Scheduler Test Harness User Guide

This guide explains how to use the deterministic scheduler simulation harness to test the executor's work-stealing policy.

Overview

The scheduler test harness validates the executor's work distribution policy - not scanning logic. It simulates multi-worker scheduling without OS threads, enabling reproducible bug discovery and systematic interleaving exploration.

What it tests:

Local LIFO queue semantics (cache locality)
Global FIFO injector behavior
Work-stealing with randomized victim selection
Gate/count correctness (no lost tasks after join())
Park/unpark semantics (no deadlocks while work exists)
Resource accounting (bounded permits)

Why deterministic simulation:

Reproducible bugs: Any failure produces an artifact that replays identically
Systematic exploration: Enumerate interleavings that would require millions of runs to hit randomly
Shared policy code: executor_core.rs runs identically in production and simulation

Quick Start

# Run corpus regression tests
cargo test --features scheduler-sim scheduler_sim_replay_corpus

# Run stress tests with random case generation
cargo test --features scheduler-sim scheduler_sim_stress_smoke

# Scale stress runs via environment variables
SCHEDULER_SIM_STRESS_SEEDS=100 cargo test --features scheduler-sim scheduler_sim_stress_smoke

Key paths:

Corpus: crates/scanner-engine-integration-tests/tests/simulation/corpus/*.json - regression tests replayed on every run
Failures: crates/scanner-engine-integration-tests/tests/failures/*.json - where stress failures are written

ReproArtifact DSL Reference

A ReproArtifact defines a complete simulation scenario in JSON. The harness loads the case, initializes the executor, and steps through actions until completion or failure.

Top-Level Structure

{
  "schema_version": 1,
  "seed": 42,
  "case": {
    "exec_cfg": { ... },
    "resources": [ ... ],
    "programs": [ ... ],
    "tasks": [ ... ],
    "initial_runnable": [ ... ],
    "external_events": [ ... ],
    "max_steps": 100
  },
  "driver_choices": [ ... ],
  "expected_trace_hash": 12345678901234567890,
  "failure": { ... }
}

exec_cfg - Executor Configuration

Field	Type	Default	Description
`workers`	usize	required	Number of simulated worker threads
`steal_tries`	u32	4	Steal attempts before parking
`seed`	u64	required	RNG seed for deterministic victim selection
`wake_on_hoard_threshold`	u32	32	Local spawns before waking a sibling worker

"exec_cfg": {
  "workers": 2,
  "steal_tries": 2,
  "seed": 178,
  "wake_on_hoard_threshold": 32
}

resources - Bounded Permits

Models semaphores, byte budgets, or other bounded resources. Tasks can acquire and release units; the harness checks for overflow/underflow.

"resources": [
  { "id": 0, "total": 4 },
  { "id": 1, "total": 1 }
]

programs - Task Definitions

Each program is a sequence of bytecode instructions. Multiple tasks can share a program (like a function definition).

"programs": [
  {
    "name": "worker",
    "code": [
      { "Yield": { "placement": "Local" } },
      "Complete"
    ]
  }
]

tasks - Task Instances

Logical task states. Each task references a program and starts at a program counter (pc).

"tasks": [
  { "tid": 0, "program": 0, "pc": 0 },
  { "tid": 1, "program": 1, "pc": 0 }
]

initial_runnable - Starting Queue

Task IDs to enqueue at simulation start. A task ID can appear multiple times to model multiple run-tokens.

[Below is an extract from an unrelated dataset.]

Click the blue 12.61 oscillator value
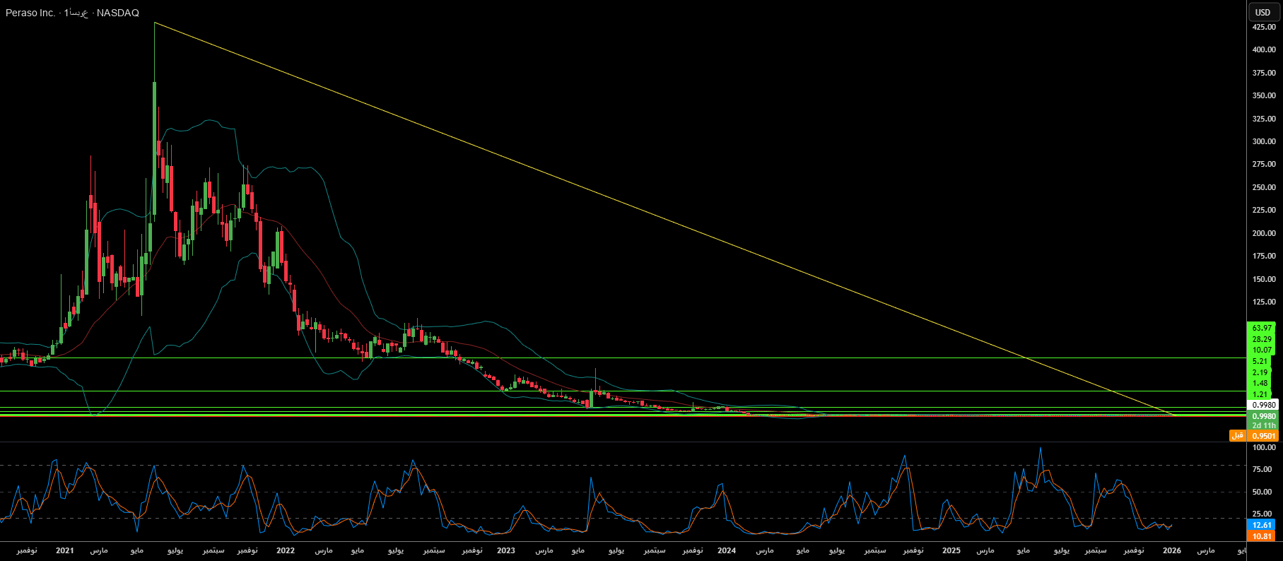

"initial_runnable": [0, 1, 0]

external_events - Scheduled I/O and Gate Operations

Events delivered by the driver at specific steps. These model external I/O completions and the join() call that closes the accepting gate.

"external_events": [
  { "at_step": 5, "event": { "IoComplete": { "token": 7 } } },
  { "at_step": 10, "event": "CloseGateJoin" }
]

max_steps - Safety Limit

Hard cap on simulation steps to prevent infinite runs. Reaching this limit without invariant violation means the test passed.

driver_choices - Replay Interleaving

Each choice is an index into the enabled action list at that step. Empty means use the default policy (first enabled action).

"driver_choices": [
  { "idx": 0 },
  { "idx": 1 }
]

expected_trace_hash - Determinism Check

A 64-bit hash of the trace events. Replay must produce this exact hash, validating determinism.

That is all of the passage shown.